Spiritual Rebel
Page 11
You know that feeling when you reach the edge of your comfort zone? This was my moment. And judging from the looks on other participant faces, I was not alone. As we timidly approached the paint, our boisterousness was deflated. Tension filled the room. Perhaps old art-class traumas were smacking some of us in the face. Our fearless leader patiently waited, put on some tunes, and hung back, allowing us to work through our fears. As we did, a miraculous site appeared. Jeanette transformed into a colorful parrot, while Steve’s silver hair framed his newly painted white polar bear face. Dark as the night, Elaine’s raven eyes peered at Connie’s round open owl eyes just under her bangs. Wild and thick, Pam’s lion mane framed her smiling face. Next to me, Laura’s fishy face shimmered with beautiful azure and emerald scales. Denise’s otter whiskers twitched as she giggled, holding a rock to her chest (for opening clams, she announced). With courage, I ratted my hair up into a squirrely pile using an absurd amount of bobby pins. In the mirror I caught a reflection, and promptly lost it in laughter as I glimpsed Amy in full Hanuman-inspired monkey regalia, a black yoga strap tied around her waist for a tail. Deciding I was all in, I grabbed the face paint.

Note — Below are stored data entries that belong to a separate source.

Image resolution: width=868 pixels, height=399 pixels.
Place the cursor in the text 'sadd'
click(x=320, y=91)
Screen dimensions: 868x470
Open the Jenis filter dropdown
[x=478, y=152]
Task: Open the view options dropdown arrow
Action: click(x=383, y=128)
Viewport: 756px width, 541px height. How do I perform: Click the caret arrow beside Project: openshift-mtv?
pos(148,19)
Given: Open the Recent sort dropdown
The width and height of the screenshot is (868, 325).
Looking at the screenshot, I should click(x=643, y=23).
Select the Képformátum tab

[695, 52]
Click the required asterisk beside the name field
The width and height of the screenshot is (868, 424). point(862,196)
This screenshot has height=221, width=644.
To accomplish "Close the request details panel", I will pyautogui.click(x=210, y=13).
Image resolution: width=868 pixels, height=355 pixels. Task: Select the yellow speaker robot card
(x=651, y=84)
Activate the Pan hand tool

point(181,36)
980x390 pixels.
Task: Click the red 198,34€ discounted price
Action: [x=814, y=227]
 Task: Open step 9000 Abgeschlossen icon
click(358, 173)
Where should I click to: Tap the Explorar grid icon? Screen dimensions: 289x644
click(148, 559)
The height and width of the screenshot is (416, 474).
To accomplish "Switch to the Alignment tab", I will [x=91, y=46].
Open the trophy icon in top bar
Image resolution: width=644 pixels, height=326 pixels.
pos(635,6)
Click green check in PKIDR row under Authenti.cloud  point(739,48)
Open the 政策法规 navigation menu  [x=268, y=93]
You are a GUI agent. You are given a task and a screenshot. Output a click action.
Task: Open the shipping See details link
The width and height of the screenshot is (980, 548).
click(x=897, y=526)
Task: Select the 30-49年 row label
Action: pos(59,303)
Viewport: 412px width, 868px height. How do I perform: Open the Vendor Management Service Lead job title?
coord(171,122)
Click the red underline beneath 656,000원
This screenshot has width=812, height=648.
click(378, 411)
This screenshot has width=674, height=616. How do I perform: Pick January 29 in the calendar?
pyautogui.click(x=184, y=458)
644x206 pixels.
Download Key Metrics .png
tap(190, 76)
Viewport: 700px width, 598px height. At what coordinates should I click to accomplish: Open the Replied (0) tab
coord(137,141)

No longer out of our comfort zone, our pod banded together to face the public, marching straight up to the dining hall, inspiring confusion in those we passed, as well as a deep love for each other. Months after the retreat, I still pull an animal oracle card every morning for a bit of inspired guidance. (I swear Picasso swims faster in his bowl every time I draw the Fish card.)
As unique beings, we each come to this book with a different history of experiences. So if you were raised on tarot, maybe sweat lodging makes your spiritual bucket list instead. Or Sufi whirling, dream work, or balancing your chakras. The source of our spiritual moments is limitless; we just need to use our intuition to tap in to lower the volume on Station 1, so we can hear what is being whispered to us on Station 2.
HOW IT WORKS
1. Silence your phone, computer, or anything around you that might ring, ding, or vibrate.
2. Gently close your eyes.
3. Pay attention to your breath. Notice your belly rising and falling, the movements in your chest. Perhaps add a big cleansing yawn.
4. Become aware of your thoughts. Notice which seem to be broadcast by Station 1 (“I have nothing clean to wear.” “I need to pay the electric bill.” “What’s for dinner?”). Visualize a volume control floating to the left of you and turn it down to a murmur.
5. Mentally change stations. Visualize Station 2’s volume control to your right. Increase the volume. Take a few moments to tune in to this channel.
6. Ask yourself the questions below. Record any thoughts on the Reflections & Ahas pages. Alternate between tuning in and reflecting.
• What connects me to my intuition?
• Where do I find guidance?
• What spiritual practices am I curious about?
• How can I make space in my life to tune in on a more regular basis?
7. Explore. Grab your phone or computer and investigate whatever topics or themes popped up. Create a spiritual bucket list of people, places, and things to delve into during the coming months.
REBELLIOUS VARIATIONS
It’s in the cards: Although the Rider-Waite Tarot deck is the standard for card connoisseurs, modern decks span an impressive range of interest areas. From Steven Farmer’s Power Animal Oracle Cards, to Lucy Cavendish’s Japanese-inspired Foxfire: The Kitsune Oracle, to Yehuda Berg’s The Power of Kabbalah Card Deck, there’s an option for intuitive work inspired by most spiritual traditions and religions. After you choose a deck, pull a card (or series of cards) each morning to connect with what’s going on inside you and how to approach your day.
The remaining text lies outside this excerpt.